Она уловила урывки… чего-то. Видео продолжало прокручиваться, и Мабет подошла поближе, пытаясь не обращать внимание на мельтешение картинок.
– Что за чертовщина…
Не ее жилье. Определенно не оно. Было похоже на… кости.
Сильный стук в дверь перепугал ее. Мабет громко выругалась, потирая глаза после столь пристального рассматривания изображения, которое сейчас замерло на стене. Она отозвалась, уже сожалея об этом.
– Кто там…
Это был Левио.
– Не смог до вас дозвониться через фонограм, – пробурчал он сквозь дверь. Судя по голосу, он был взвинчен еще сильнее обычного.
– И потому пришли в мое обиталище? – огрызнулась Мабет. Она смутно припомнила, что велела Гетику отключить фонограм вскоре после того, как вошла. Брошенный на устройство взгляд подтвердил это.
– Обиталище? – Левио пробормотал что-то неподобающее насчет художников и их породы, а затем добавил:
– Так я могу войти, или будем перекрикиваться через дверь?
Это было ужасно заманчиво, но Мабет подала Гетику знак впустить проктора. Предварительно тот отключил изображение, и стена вновь стала пустой.
От одного вида проктора: взлохмаченного, бледного, даже худого… страх вернулся. Они стали синонимами друг для друга.
– Это он? – тихо спросила она. – Лавандовый человек?
Левио кивнул, не став задавать ей вопросы. Он тоже чувствовал запах. Твою мать, это означало, что тот ей не чудился. Это было что-то другое. Она предпочла не давать пояснений, а вместо этого поглядела в просвет между занавесками на закатное небо снаружи – на странные небеса, которые ныне нависали над городом. И ей стало любопытно.

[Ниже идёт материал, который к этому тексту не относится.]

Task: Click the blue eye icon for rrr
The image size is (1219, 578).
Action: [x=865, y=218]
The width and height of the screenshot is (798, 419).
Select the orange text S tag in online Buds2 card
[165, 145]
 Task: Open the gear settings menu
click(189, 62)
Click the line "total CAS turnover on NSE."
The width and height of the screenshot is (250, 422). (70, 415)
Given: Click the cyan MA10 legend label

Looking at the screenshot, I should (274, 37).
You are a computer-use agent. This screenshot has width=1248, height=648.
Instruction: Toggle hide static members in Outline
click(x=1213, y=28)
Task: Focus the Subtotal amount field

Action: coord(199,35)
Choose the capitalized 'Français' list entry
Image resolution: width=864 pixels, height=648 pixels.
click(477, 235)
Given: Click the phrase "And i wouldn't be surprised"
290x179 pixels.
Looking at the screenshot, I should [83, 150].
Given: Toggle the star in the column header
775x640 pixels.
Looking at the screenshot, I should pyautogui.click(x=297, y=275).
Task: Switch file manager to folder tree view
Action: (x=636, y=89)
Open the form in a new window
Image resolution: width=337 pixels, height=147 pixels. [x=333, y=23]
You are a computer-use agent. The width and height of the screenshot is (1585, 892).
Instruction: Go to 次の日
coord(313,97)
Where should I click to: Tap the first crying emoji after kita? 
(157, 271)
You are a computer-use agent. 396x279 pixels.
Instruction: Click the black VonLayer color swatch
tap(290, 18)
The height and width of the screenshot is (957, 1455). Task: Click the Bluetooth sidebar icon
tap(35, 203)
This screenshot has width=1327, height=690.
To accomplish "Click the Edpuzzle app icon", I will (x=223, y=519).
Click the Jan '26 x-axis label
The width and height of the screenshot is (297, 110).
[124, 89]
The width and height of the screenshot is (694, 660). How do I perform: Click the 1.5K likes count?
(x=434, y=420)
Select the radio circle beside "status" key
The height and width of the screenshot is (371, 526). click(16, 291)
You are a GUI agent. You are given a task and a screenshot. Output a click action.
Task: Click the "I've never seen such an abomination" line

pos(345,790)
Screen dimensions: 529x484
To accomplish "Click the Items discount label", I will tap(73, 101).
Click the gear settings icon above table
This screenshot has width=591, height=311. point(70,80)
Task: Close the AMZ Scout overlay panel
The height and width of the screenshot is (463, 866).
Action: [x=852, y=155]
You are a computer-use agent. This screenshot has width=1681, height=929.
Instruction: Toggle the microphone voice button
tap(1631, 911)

– Отведите меня туда, – произнесла она, бросив взгляд на картины, и пошла одеваться.
В этот раз все было по-другому. Во всех отношениях. Не церковь, не храм. Никакой стекломозаики или катехизисов. Лесистая местность, через которую проходила заросшая эспланада. Тело выставили на открытом месте, скрупулезно и безупречно разделив конечности надвое, так что четыре стали восемью, и придав ему форму звезды. Пепельно-белая плоть, тщательно обескровленная, блестела, словно влажный мрамор под дождем.
Больше никаких сакристанцев. Те усвоили урок: их технологии тут не место, ей не зацепиться за это, чем бы оно ни являлось. Только Левио и отделение миротворцев в черных панцирях и с дробовиками, чтобы отгонять любопытствующих. Мабет относила себя к таковым, но ее пригласили зайти за электрокордон. Сервитор тупо ждал в некотором отдалении позади.
– Зачем? – просто спросила она.
– Что зачем? – отозвался Левио. – Я же не клятый исповедник, откуда мне знать, зачем больной ублюдок это делает?
– Нет, – терпеливо сказала Мабет, – зачем вам нужно, чтобы я это рисовала?
– Это нужно зафиксировать. Сделать общеизвестным, – ответил он. И добавил потише: – Вроде бы определенные стороны заинтересованы.
Он вытянул средний палец, так что тот стал похож на букву I.
– Дознаватели?
– Полагаю, еще хуже, – он зажег сигарету. Мабет заметила, что у него дрожат пальцы. – Слушайте… – он выдохнул клуб дыма. – Если не хотите, могу сказать, что не смог вас найти.
– А ваши коллеги не скажут, что я была здесь? – Мабет указала на караул миротворцев вдалеке, частично скрытый дождем. Она подняла воротник пальто, но это не слишком придало комфорта.
– Им хочется от этого отделаться так же сильно, как и мне. Город катится в ад, если вы не заметили.
Она заметила.
– Так что им на вас дважды насрать.
– Ободряет.
– Вы понимаете, о чем я.
Мабет уставилась на тело – такое холодное, такое… красивое. Оно было безукоризненным во всех отношениях. Работа подлинного художника.
– Я хочу это сделать, – сказала она, бормоча слова себе под нос.
Пока Мабет работала, положив поверх пергамента защитную оболочку, чтобы держать тушь и уголь в сухости, погода испортилась еще сильнее. Левио прикрыл ее зонтиком от солнца, который Мабет принесла на место происшествия. Его лицо выражало раздраженное терпение.
– Это заявление? Так ведь? – спросил он через какое-то время. – Вот что он делает, по-вашему?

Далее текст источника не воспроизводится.